What you will do:
Beginning with the line where "Click the Teluk Sungka label" appears, restate each line word for word until the data ends. Pictures do not go in.

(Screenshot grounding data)
§

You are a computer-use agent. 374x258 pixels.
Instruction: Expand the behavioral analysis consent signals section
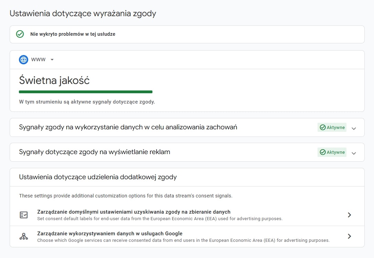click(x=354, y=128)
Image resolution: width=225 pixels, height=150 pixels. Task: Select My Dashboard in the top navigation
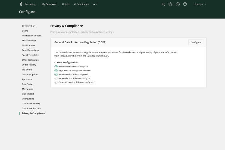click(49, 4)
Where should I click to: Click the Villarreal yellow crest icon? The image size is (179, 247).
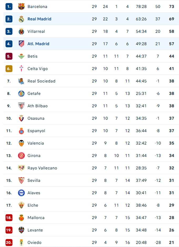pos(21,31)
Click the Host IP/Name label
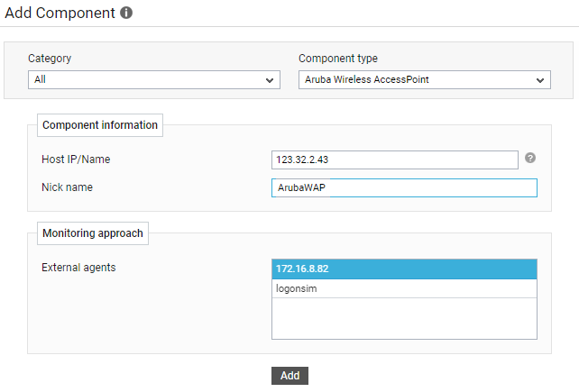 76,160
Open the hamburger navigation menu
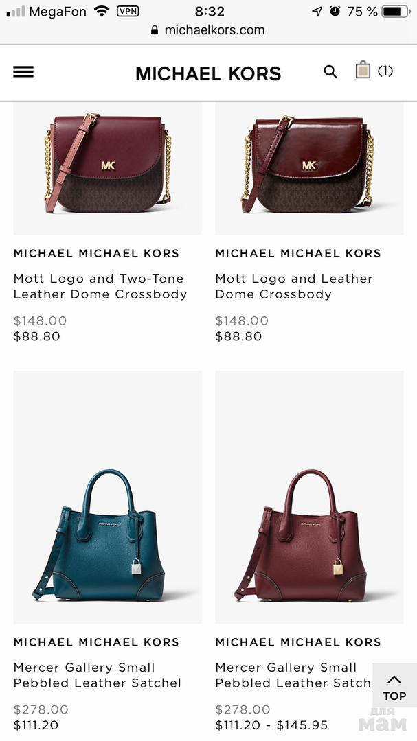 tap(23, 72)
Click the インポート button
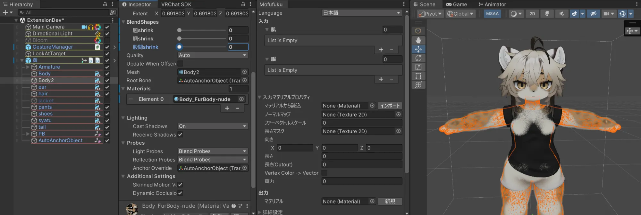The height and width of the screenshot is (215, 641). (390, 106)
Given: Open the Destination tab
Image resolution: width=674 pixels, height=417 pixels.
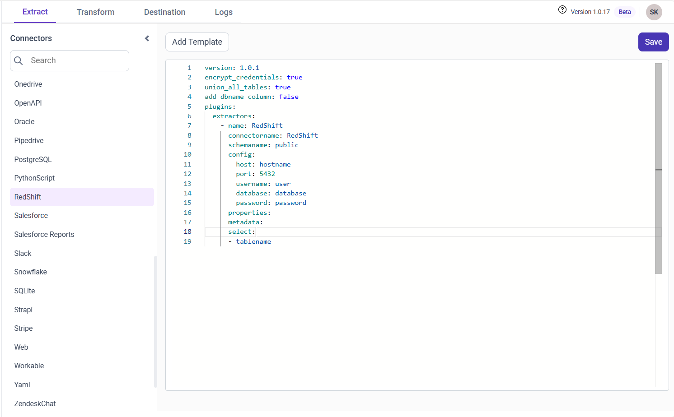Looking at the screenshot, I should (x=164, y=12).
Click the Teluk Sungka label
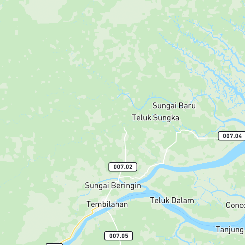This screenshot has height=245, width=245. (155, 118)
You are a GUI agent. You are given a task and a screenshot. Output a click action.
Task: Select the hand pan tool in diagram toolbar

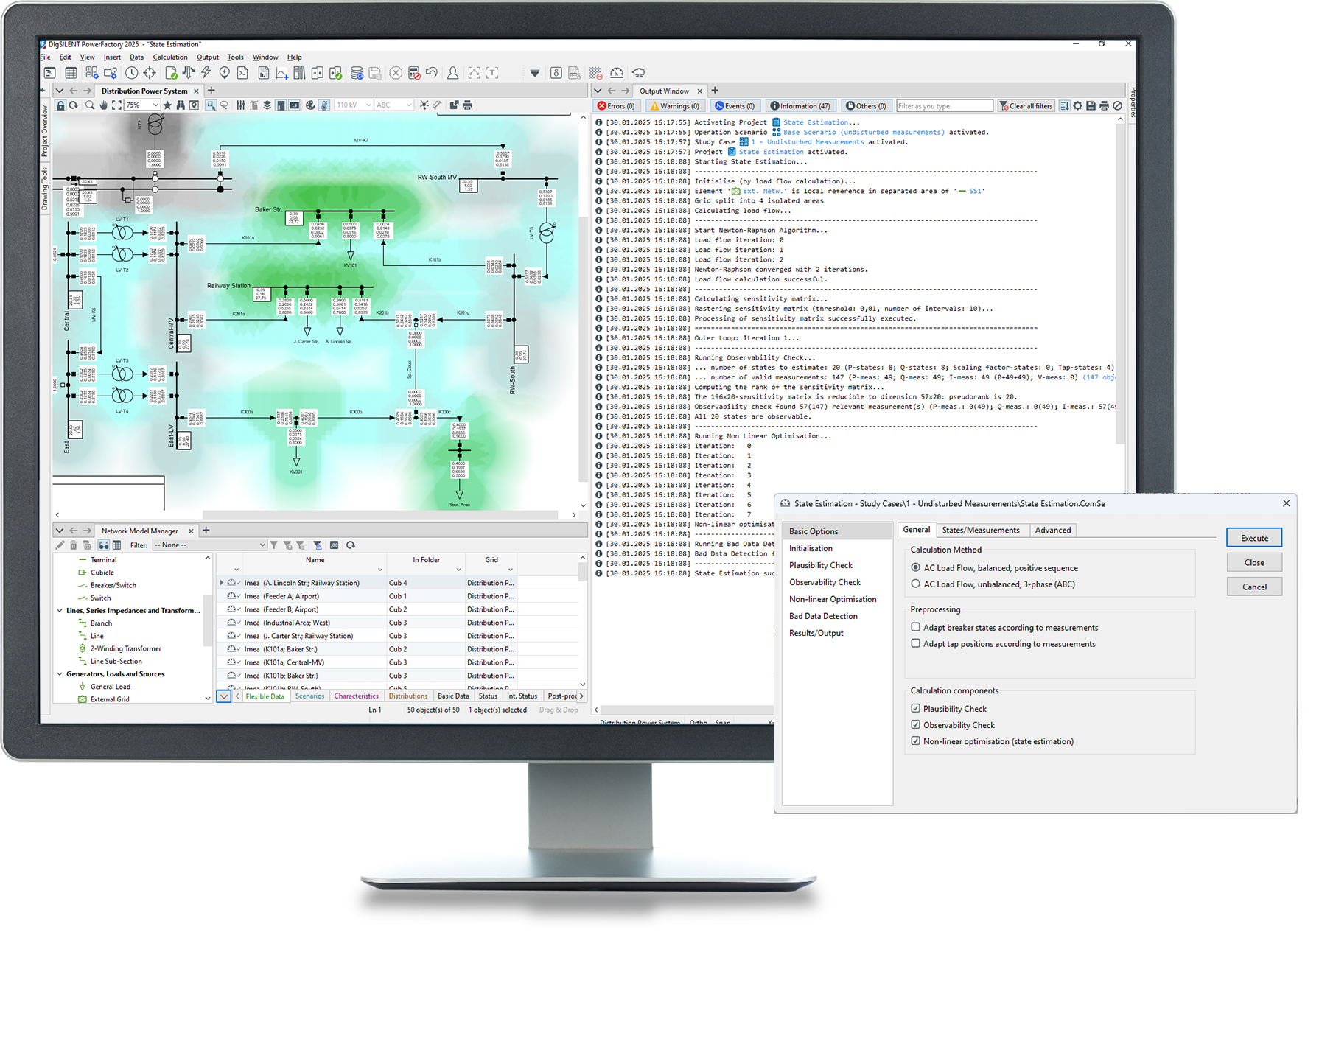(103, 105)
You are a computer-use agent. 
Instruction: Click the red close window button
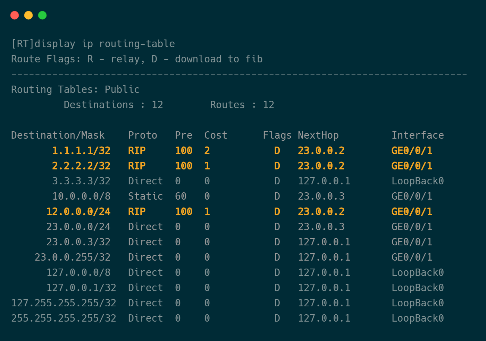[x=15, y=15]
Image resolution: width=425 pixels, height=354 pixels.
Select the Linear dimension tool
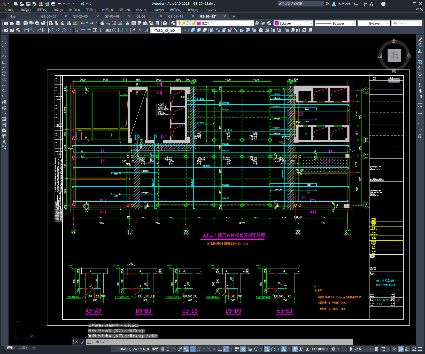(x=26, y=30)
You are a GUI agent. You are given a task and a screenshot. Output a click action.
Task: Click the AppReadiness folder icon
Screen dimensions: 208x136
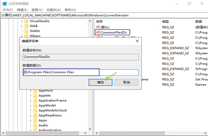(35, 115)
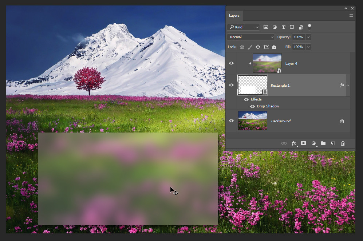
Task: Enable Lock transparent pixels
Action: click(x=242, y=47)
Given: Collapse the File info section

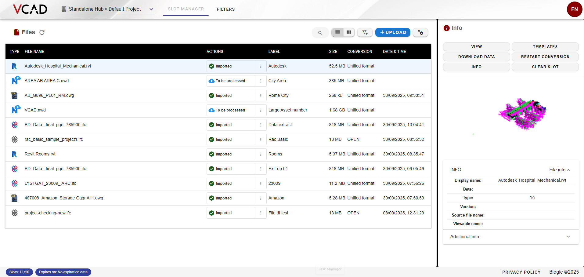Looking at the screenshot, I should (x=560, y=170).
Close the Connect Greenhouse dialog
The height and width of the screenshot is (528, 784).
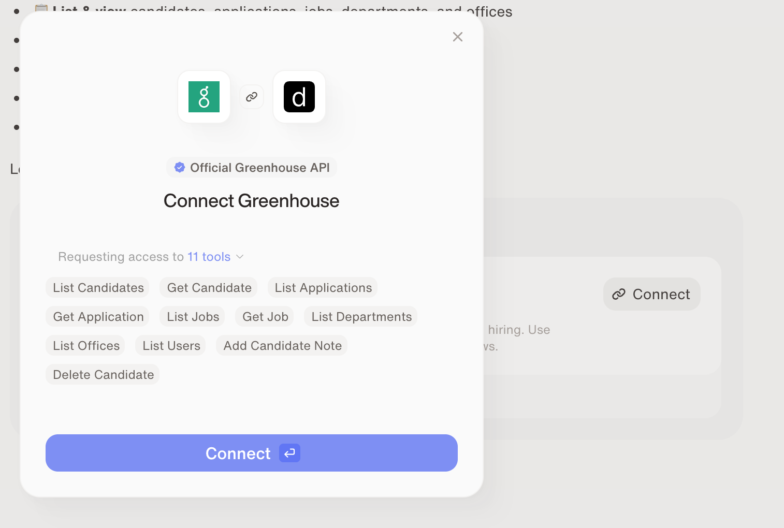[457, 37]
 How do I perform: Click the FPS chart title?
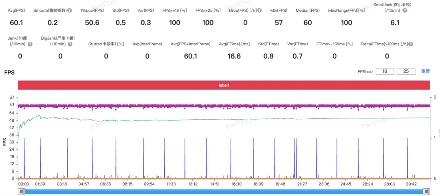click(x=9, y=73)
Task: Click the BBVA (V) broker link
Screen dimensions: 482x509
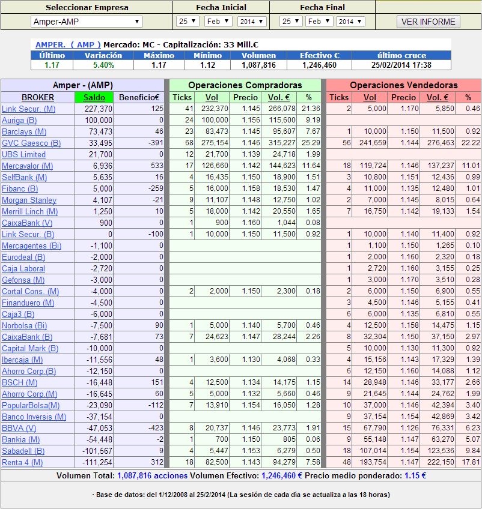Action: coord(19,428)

§

Answer to this problem:
Click the Teluk Sungka label
This screenshot has height=245, width=245. (155, 118)
You are a GUI agent. You are given a task and a screenshot. Output a click action.
Task: Select the hand pan tool in diagram toolbar

(103, 105)
You are a computer-use agent. 
Instruction: Click the red close window button
[x=15, y=15]
Image resolution: width=425 pixels, height=354 pixels.
Select the Linear dimension tool
(x=26, y=30)
You are a GUI agent. You are given a task and a screenshot. Output a click action.
Task: Click the AppReadiness folder icon
Screen dimensions: 208x136
(35, 115)
Task: Enable Lock transparent pixels
Action: click(x=242, y=47)
Given: Collapse the File info section

Looking at the screenshot, I should (x=560, y=170).
Close the Connect Greenhouse dialog
The height and width of the screenshot is (528, 784).
[457, 37]
 How do I perform: Click the FPS chart title?
click(x=9, y=73)
Task: Click the BBVA (V) broker link
Screen dimensions: 482x509
Action: coord(19,428)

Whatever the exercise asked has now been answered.